Copy exactly the stretch of data below from the line with "Vũ Sơn Sửa bếp tại nhà (28, 2465)" through the line with "[presentation] (8, 80)", including both of those lines.

» Data for this task:
-=-=-
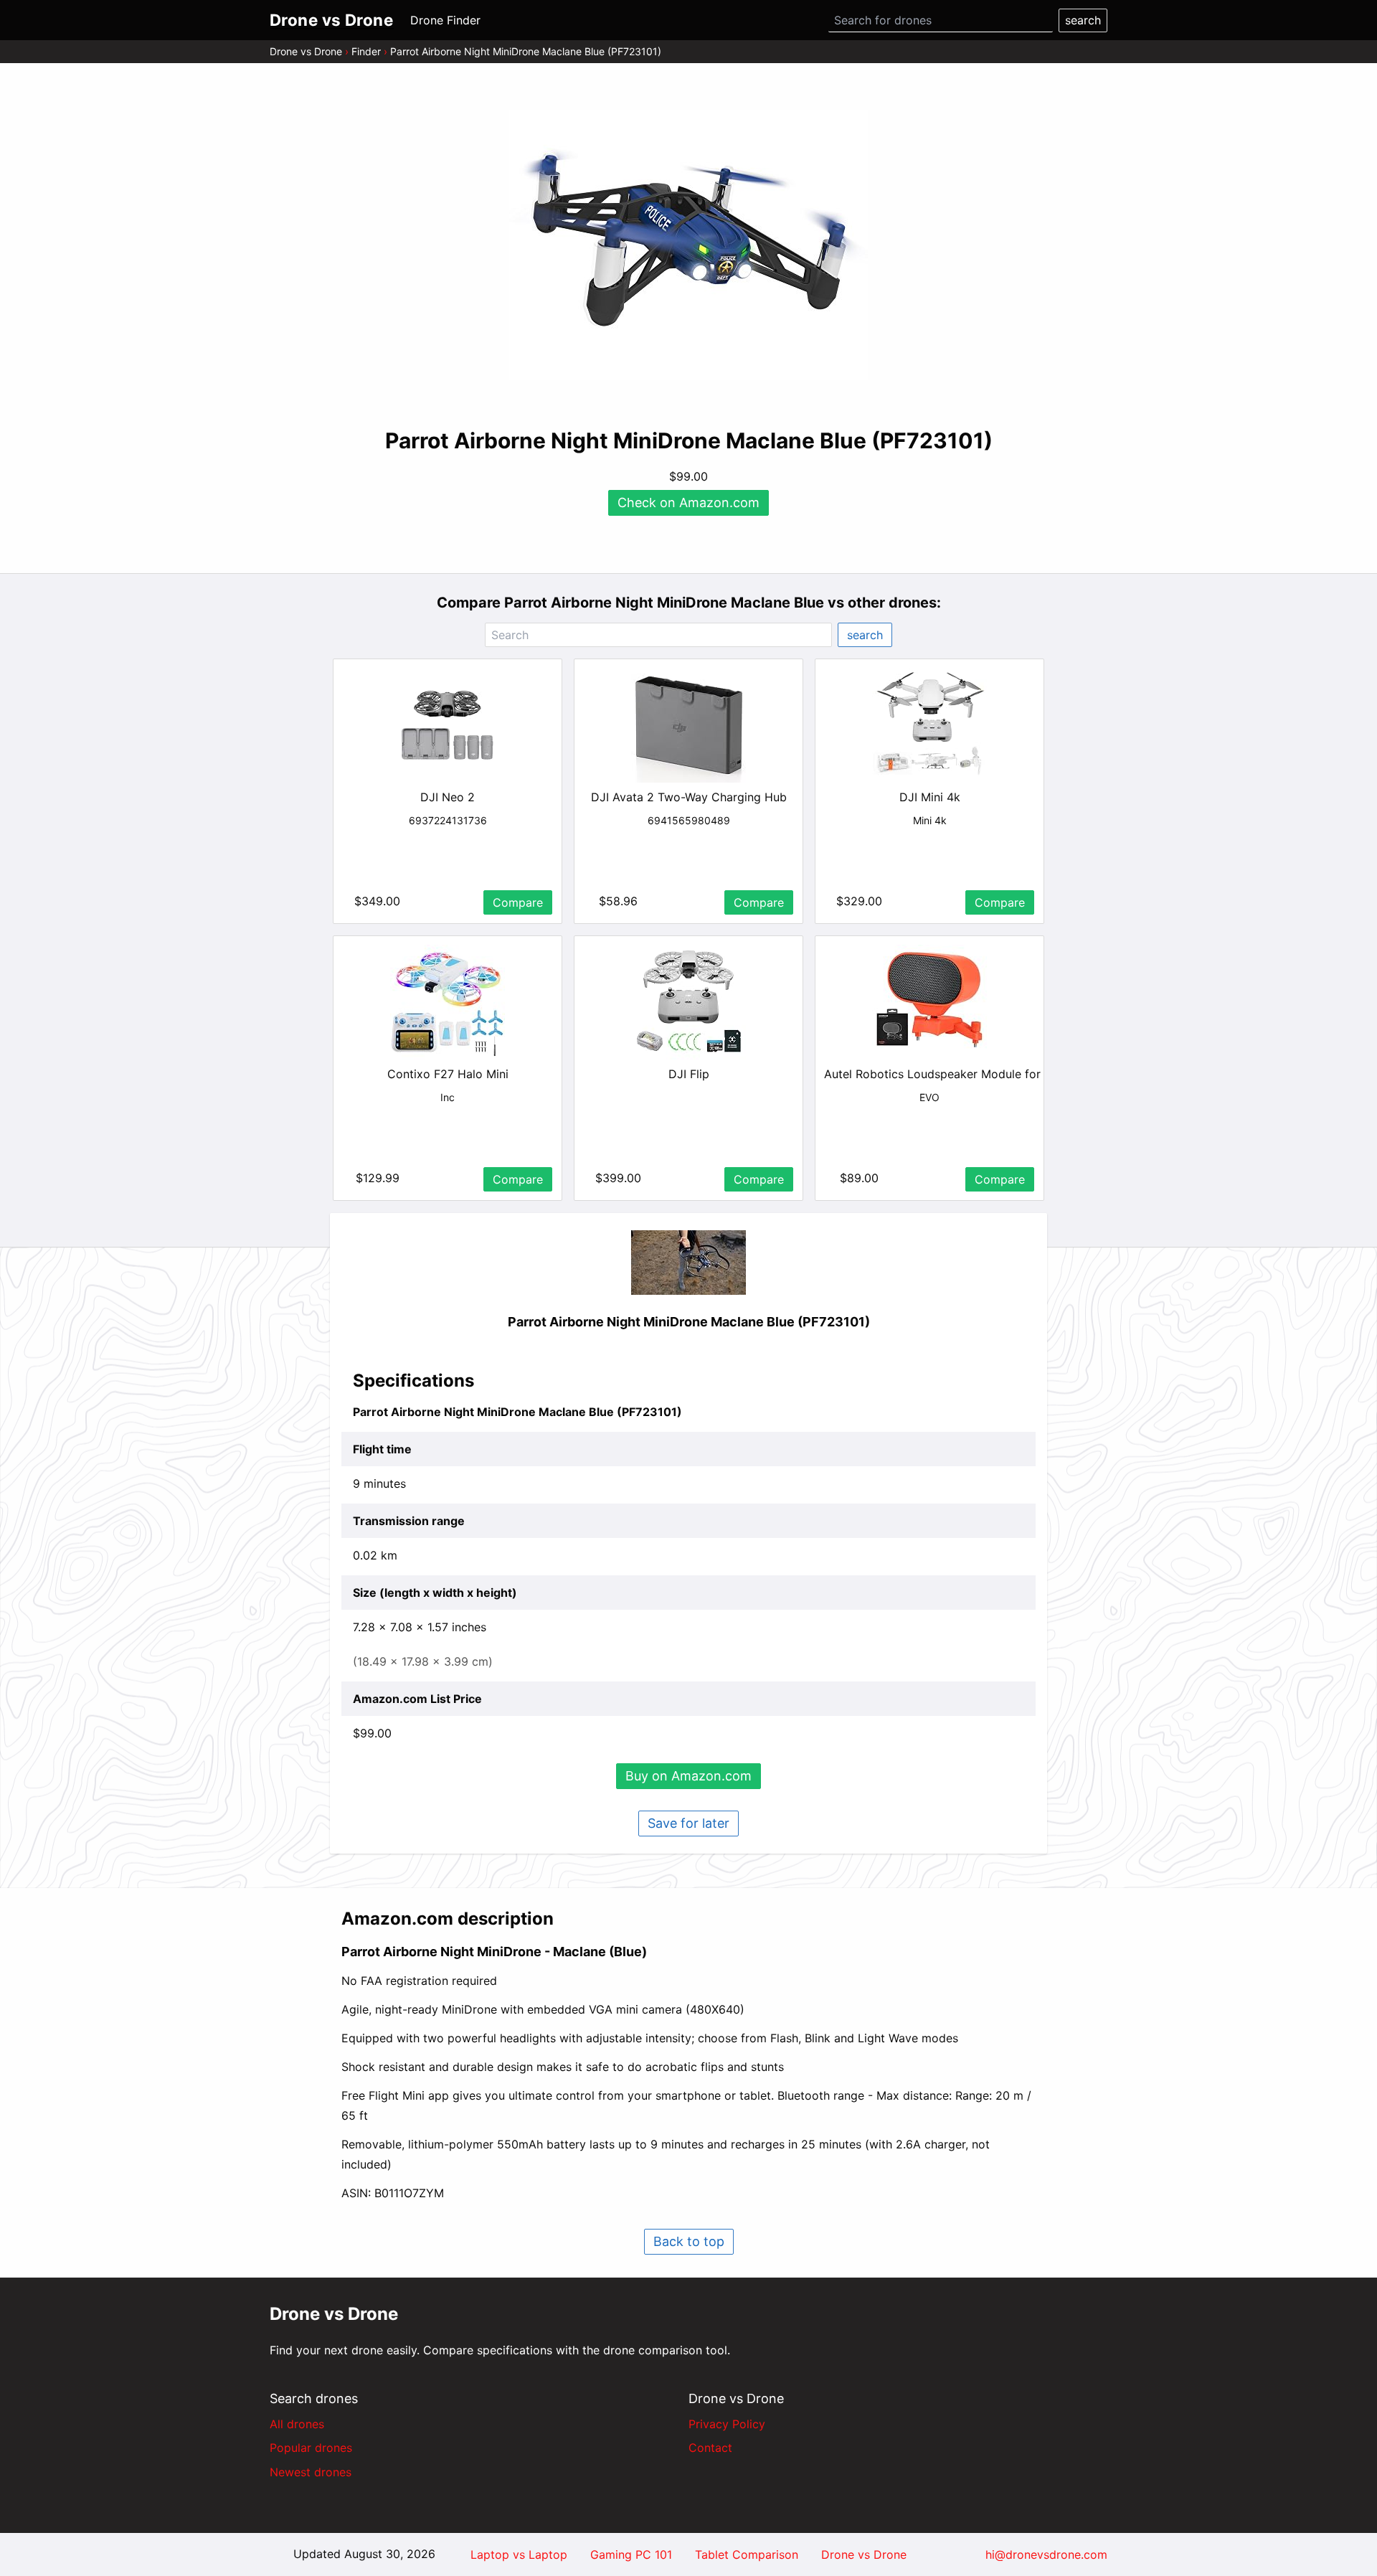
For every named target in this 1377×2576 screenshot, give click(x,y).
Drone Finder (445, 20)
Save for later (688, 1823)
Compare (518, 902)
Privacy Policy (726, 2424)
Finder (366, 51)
-=-=-
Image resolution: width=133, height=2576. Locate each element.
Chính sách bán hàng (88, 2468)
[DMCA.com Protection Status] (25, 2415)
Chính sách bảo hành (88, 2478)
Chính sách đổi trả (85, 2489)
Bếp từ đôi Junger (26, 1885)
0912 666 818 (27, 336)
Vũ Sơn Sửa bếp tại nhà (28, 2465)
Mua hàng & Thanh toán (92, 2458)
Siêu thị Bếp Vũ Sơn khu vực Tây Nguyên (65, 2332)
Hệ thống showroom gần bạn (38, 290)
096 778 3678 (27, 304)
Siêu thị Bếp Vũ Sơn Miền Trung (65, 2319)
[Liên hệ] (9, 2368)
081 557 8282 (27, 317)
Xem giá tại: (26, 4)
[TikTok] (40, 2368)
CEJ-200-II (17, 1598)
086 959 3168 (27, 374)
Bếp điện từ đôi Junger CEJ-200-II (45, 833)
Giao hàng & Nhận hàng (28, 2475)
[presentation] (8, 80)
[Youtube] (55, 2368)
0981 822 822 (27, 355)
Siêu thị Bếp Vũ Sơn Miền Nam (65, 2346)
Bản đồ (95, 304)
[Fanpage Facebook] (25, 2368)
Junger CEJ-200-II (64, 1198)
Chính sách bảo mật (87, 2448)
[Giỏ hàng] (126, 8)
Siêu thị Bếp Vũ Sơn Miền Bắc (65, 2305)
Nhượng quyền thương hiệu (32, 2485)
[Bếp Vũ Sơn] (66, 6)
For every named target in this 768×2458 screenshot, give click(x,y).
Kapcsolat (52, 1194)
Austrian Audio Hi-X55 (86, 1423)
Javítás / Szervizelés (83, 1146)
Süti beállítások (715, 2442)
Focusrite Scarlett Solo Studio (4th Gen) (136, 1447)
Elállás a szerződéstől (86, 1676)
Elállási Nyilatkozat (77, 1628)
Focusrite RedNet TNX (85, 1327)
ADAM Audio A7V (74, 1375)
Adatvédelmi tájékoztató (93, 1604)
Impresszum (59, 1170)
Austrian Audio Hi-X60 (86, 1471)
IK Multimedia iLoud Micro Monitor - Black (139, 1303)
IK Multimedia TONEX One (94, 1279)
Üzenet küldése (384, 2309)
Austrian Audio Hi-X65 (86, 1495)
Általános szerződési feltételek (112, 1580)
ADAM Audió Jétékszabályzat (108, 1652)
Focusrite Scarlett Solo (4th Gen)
-=-=-
» Output:
Vũ Sơn Sửa bếp tại nhà (28, 2465)
Mua hàng & Thanh toán (92, 2458)
Siêu thị Bếp Vũ Sơn khu vực Tây Nguyên (65, 2332)
Hệ thống showroom gần bạn (38, 290)
096 778 3678 (27, 304)
Siêu thị Bếp Vũ Sơn Miền Trung (65, 2319)
[Liên hệ] (9, 2368)
081 557 8282 (27, 317)
Xem giá tại: (26, 4)
[TikTok] (40, 2368)
CEJ-200-II (17, 1598)
086 959 3168 (27, 374)
Bếp điện từ đôi Junger CEJ-200-II (45, 833)
Giao hàng & Nhận hàng (28, 2475)
[presentation] (8, 80)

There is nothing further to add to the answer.